Opinion

THE SITUATION: The Irish have no class

I went to class on St. Patrick’s Day.

I’m not proud of it. Society decided that this particular day would be the one where we say “the hell with it” and go AWOL – and I spat in its face. I crossed the picket line of our collective alcoholic breakdown.

But then, sometimes we all have to make tough decisions. To realize that “right” has always been a relative term.

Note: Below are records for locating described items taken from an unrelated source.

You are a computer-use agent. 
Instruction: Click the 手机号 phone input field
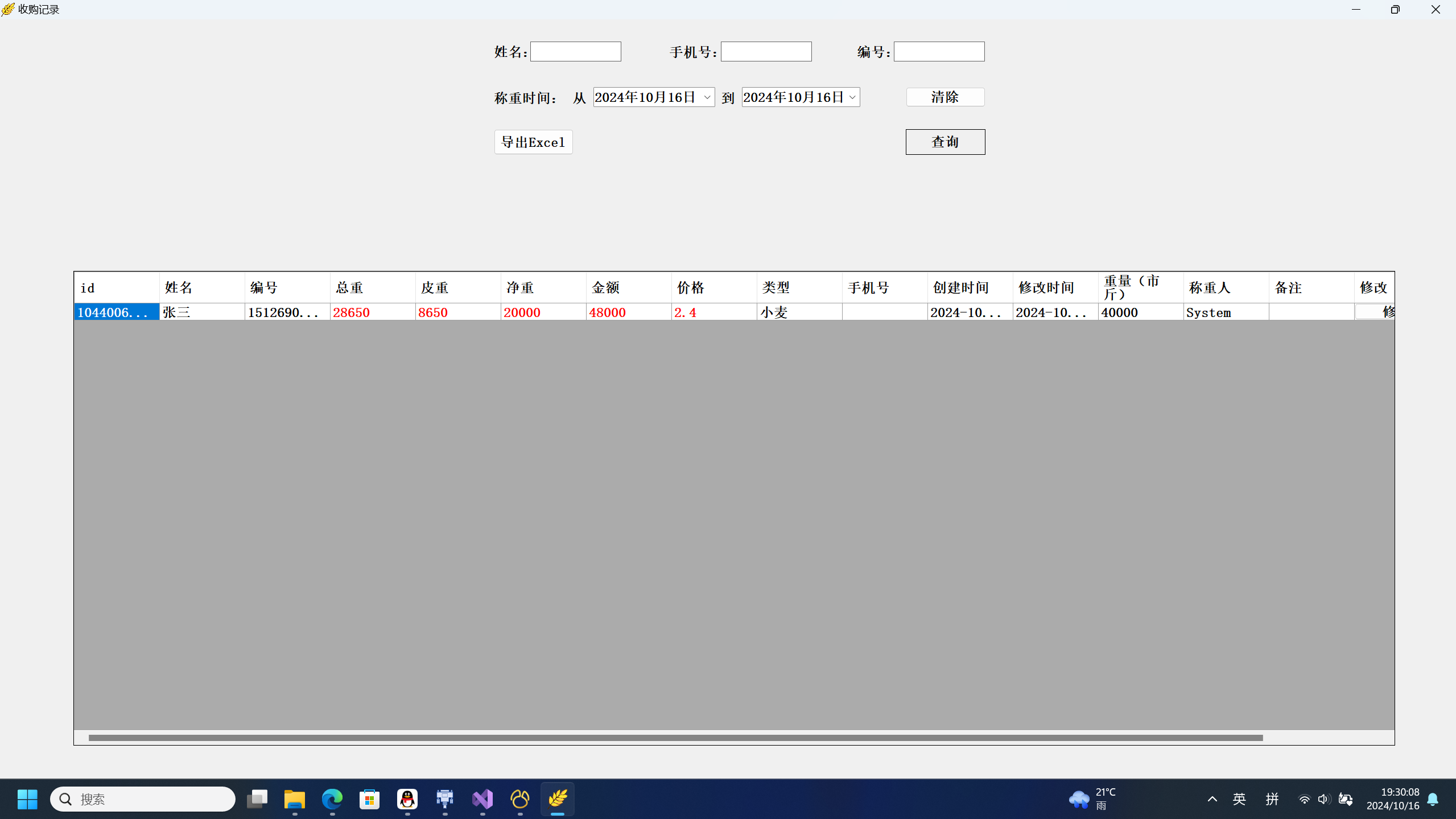(766, 52)
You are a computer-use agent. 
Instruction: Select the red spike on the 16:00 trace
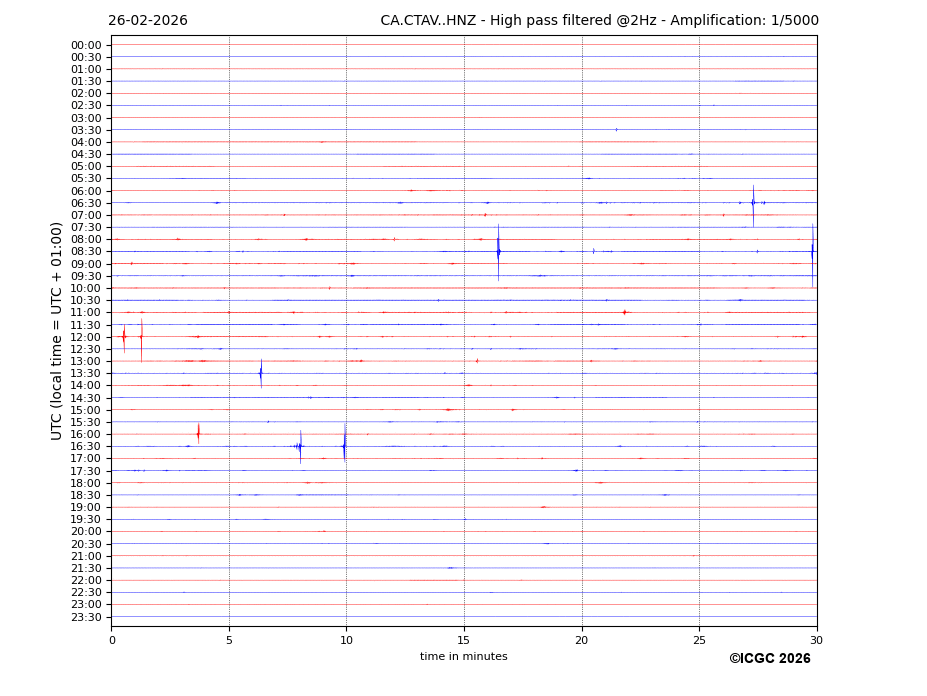[198, 434]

Take this whole “roll up the rim” thing, for instance. I use a reusable mug to get my coffee (well, four reusable mugs would be more accurate. They become disposable when they fall out of the poorly duct-taped water bottle holders on the side of my backpack and crumble on the sidewalk). But you can only participate in the “roll up the rim” contest if you get one of their earth-killing cups with your coffee. The I-want-my-children-to-know-what-flowers-are side of me says I shouldn’t. But if I don’t take a cup, that leaves more prizes for the non-environmentally conscious. Why do they get rewarded with cars and free coffees? From that messed-up perspective, it’s pretty much my duty to take that disposable cup and roll up its rim. Also, I could really use a free coffee.

Or food. I’ve seen Food, Inc. I’ve read about agribusiness, organics, local farming, fair trade and everything in between. And right now my moral compass is pointing towards starvation as the only decent option. Between chemicals, transportation, giant corporate monopolies, animal cruelty, farmer mistreatment, government subsidies, land misuse, antibiotics in cows, and all the things we haven’t found out about yet, I can’t even eat my peanut butter and banana sandwich without wondering if I’m hurting somebody. It’s a heavy burden to bear.

Or even writing. I’d like to hope that if I had been writing at some point in the past my views would have been on the “right” side of history, consistent with the morals that were heresy then and gospel now. And I’d like to imagine that my current opinions, especially the unpopular ones, are morally righteous and will one day be vindicated by history. But of course there’s a big difference between believing in our own virtue and having whoever creates history decide we had moral clarity. All I can really do is the same thing any moral luminary ever did – use the available information to try and fathom some sort of reasonable conclusion knowing that I may well be spouting absolute bull.

It’s almost enough to make me want to give up.

Almost.

There’s something comforting in the knowledge that we’ll never be burdened with a monopoly on truth. There’s also comfort in appreciating that people who believe with equal conviction in opposite beliefs are probably necessary in the same sort of way Jack Nicholson was necessary in A Few Good Men. There’s a lot of balancing involved in trying to come to terms with the idea that morality, right, and wrong, and designations like liberal, conservative, extreme, and moderate only exist in relation to each other. But balancing helps keep us humble and focussed. It adds perspective. And if my Wii Fit is telling the truth, balancing builds great abs.

We won’t stop believing in our not-quite-right opinions. We probably can’t – otherwise we would never be sure of ourselves when me make those hard decisions between lousy and lousier. And a life spent in total self-doubt sounds a lot worse than one constantly approaching the truth. Whatever that is.

All of which is to say that within twenty minutes of my class ending I was in Gert’s, beer in hand. I don’t know if going to class was the right decision, but at the very least I got a column topic out of it – and I did have one hell of a St. Patrick’s Day.